BEGIN Stored rows

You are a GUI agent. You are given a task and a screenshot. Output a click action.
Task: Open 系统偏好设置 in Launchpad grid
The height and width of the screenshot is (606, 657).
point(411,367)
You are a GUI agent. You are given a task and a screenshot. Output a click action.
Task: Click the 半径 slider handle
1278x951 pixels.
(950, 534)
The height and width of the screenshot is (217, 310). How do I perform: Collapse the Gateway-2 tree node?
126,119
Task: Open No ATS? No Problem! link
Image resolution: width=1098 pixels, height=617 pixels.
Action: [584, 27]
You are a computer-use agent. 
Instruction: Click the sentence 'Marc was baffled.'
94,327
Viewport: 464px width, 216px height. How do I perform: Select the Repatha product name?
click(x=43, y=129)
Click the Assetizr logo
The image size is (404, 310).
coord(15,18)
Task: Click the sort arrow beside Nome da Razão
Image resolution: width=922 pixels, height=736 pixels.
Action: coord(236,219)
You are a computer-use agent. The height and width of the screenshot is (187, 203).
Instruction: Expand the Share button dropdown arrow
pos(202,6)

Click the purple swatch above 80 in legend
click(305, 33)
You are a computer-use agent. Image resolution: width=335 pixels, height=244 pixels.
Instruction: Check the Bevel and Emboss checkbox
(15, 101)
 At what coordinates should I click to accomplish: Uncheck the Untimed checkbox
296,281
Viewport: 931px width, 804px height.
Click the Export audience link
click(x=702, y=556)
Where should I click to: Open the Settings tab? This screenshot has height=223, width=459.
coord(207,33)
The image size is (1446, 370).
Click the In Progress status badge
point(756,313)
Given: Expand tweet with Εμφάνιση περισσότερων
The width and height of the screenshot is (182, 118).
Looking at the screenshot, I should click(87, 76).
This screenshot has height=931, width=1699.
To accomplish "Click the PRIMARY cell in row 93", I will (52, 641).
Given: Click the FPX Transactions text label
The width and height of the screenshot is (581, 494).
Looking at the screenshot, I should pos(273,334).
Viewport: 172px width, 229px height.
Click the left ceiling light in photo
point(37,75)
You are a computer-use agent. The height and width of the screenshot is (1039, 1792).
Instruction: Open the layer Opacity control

END Stored rows

> Task to complete
Render the listing from the line with "Click the Assetizr logo" to the line with "Action: coord(236,219)", both included, as a Markdown table with the columns Row and Line. Give each line its own numbered row and omit any blank lines.

> Result for this task
| Row | Line |
|---|---|
| 1 | Click the Assetizr logo |
| 2 | The image size is (404, 310). |
| 3 | coord(15,18) |
| 4 | Task: Click the sort arrow beside Nome da Razão |
| 5 | Image resolution: width=922 pixels, height=736 pixels. |
| 6 | Action: coord(236,219) |